Il en rêvait depuis des années, il a enfin inscrit son nom au palmarès du Grand Prix le plus convoité de l’année ! Martin Fuchs a connu une histoire compliquée avec cette épreuve, qu’il aurait déjà pu gagner en 2016. A l’époque, il partait pour la victoire avec son crack Clooney qui avait finalement dérobé sur l’ultime obstacle, laissant un goût amer au cavalier suisse. Cette fois, aucun grain de sable n’est venu perturber le couple qu’il forme avec Leone Jei (Baltic VDL x Corland), qui a franchi chaque étape du Grand Prix avec brio pour l’emporter. Sa monture est devenue du même coup le premier cheval à accrocher quatre victoires en Grands Prix du Rolex Grand Slam dans sa carrière (deux fois à Spruce Meadows, une à Aix-la-Chapelle et une à Genève), devançant désormais d’une unité le seul cheval ayant remporté trois étapes du Grand Slam la même saison, Hello Sanctos. Ces dernières semaines n’avaient pourtant pas souri au Suisse, qui avait même préféré faire l’impasse du le Grand Prix CSIO de La Baule en compagnie de Leone Jei après une semaine compliquée avec ses autres montures.
Quarante cavaliers s’étaient qualifiés tout au long de la semaine pour le Grand Prix. La première manche du parcours tracé par Frank Rothenberger a vu la majorité des fautes se produire sur le milieu du triple, l’entrée du double de bidets et l’ultime combinaison, un double oxer-vertical qui a notamment pénalisé Olivier Perreau, auteur d’une belle prestation avec Dorai d’Aiguilly (Kannan x Toulon). Dix-huit paires se sont qualifiées pour la deuxième manche, dont quatorze avaient signé un parcours sans-faute dans le temps. La deuxième manche a sorti seulement trois couples du barrage, dont le numéro un mondial Kent Farrington, qui aurait bien pu faire parler la poudre avec Greya (Colestus x Contender), vainqueur de trois Grands Prix CSI5* cette saison.
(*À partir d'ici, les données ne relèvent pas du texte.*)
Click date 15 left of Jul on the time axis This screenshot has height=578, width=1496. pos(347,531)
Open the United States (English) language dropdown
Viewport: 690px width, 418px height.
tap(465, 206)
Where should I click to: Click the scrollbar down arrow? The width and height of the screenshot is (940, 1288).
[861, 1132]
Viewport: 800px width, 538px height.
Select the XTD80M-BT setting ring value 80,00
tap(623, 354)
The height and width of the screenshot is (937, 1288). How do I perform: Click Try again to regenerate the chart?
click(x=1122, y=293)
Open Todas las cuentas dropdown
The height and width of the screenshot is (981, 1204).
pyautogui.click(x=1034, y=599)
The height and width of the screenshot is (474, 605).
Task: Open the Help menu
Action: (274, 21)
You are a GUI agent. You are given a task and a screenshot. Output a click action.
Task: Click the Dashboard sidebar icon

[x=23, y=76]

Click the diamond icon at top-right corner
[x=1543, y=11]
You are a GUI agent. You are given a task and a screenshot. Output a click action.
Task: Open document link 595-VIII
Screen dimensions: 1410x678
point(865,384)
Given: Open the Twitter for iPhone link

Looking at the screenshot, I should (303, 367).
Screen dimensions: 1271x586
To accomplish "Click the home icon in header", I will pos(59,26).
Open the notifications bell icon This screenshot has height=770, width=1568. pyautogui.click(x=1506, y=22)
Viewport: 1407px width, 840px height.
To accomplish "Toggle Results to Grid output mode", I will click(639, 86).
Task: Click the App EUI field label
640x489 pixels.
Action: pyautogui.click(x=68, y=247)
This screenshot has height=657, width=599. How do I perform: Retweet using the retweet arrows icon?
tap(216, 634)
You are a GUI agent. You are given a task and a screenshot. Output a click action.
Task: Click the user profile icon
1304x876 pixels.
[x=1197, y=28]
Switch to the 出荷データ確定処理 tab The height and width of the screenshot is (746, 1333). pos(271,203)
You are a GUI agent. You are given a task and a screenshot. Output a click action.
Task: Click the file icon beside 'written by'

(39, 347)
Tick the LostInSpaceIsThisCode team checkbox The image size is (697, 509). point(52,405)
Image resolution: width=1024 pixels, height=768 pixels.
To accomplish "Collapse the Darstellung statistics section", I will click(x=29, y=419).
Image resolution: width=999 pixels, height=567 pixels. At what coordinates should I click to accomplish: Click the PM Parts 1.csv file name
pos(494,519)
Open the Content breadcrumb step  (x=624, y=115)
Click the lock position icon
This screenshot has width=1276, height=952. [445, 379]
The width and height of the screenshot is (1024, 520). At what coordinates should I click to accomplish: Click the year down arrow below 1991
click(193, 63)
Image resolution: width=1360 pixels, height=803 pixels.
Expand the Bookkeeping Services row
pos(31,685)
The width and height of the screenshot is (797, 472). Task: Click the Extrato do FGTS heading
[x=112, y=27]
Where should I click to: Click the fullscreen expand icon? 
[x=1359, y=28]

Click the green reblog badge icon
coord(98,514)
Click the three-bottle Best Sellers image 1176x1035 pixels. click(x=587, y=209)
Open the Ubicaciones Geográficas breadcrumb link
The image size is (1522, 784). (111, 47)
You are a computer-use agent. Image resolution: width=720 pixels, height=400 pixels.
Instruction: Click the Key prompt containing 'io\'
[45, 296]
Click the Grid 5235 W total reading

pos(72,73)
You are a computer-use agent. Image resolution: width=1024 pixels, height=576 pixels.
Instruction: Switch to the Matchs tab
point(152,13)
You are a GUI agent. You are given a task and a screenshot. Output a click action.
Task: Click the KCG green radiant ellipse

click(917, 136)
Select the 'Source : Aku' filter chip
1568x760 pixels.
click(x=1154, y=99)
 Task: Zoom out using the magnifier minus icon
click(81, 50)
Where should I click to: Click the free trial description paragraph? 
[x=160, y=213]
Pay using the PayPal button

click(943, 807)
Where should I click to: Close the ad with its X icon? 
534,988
Olivier Robert a ouvert un barrage à onze dans un bon tempo mais il s’est fait piéger sur l’entrée du double placé en avant-dernier avec Iglesias D.V. (Quasimodo Van de Molendreef x Indorado). Après le succès d’André Thieme et Chakaria l’an dernier, le public allemand attendait une victoire de l’un de ses compatriotes. Quatre d’entre eux se sont qualifiés pour le barrage mais aucun n’a réussi à signer un triple sans-faute. Champion Olympique à Paris l’an dernier, Christian Kukuk (7ème) avait mené Checker (Comme Il Faut x Come On) au meilleur de sa forme mais le couple a été pénalisé sur l’entrée du double avant-dernier. Son coéquipier Gerrit Nieberg (9ème), vainqueur en 2022 avec Ben, a réalisé un barrage raisonnable mais une faute avec son plaisant pie Ping Pong Van de Lentamel (Emerald x Toulon) l’a privé d’un top huit. Enfin, le couple Sophie Hinners (11ème)/Richard Vogel (12ème), favori du public allemand, a laissé deux barres à terre, respectivement avec Singclair (Singular LS x Cardento) et United Touch S (Untouched x Lux Z).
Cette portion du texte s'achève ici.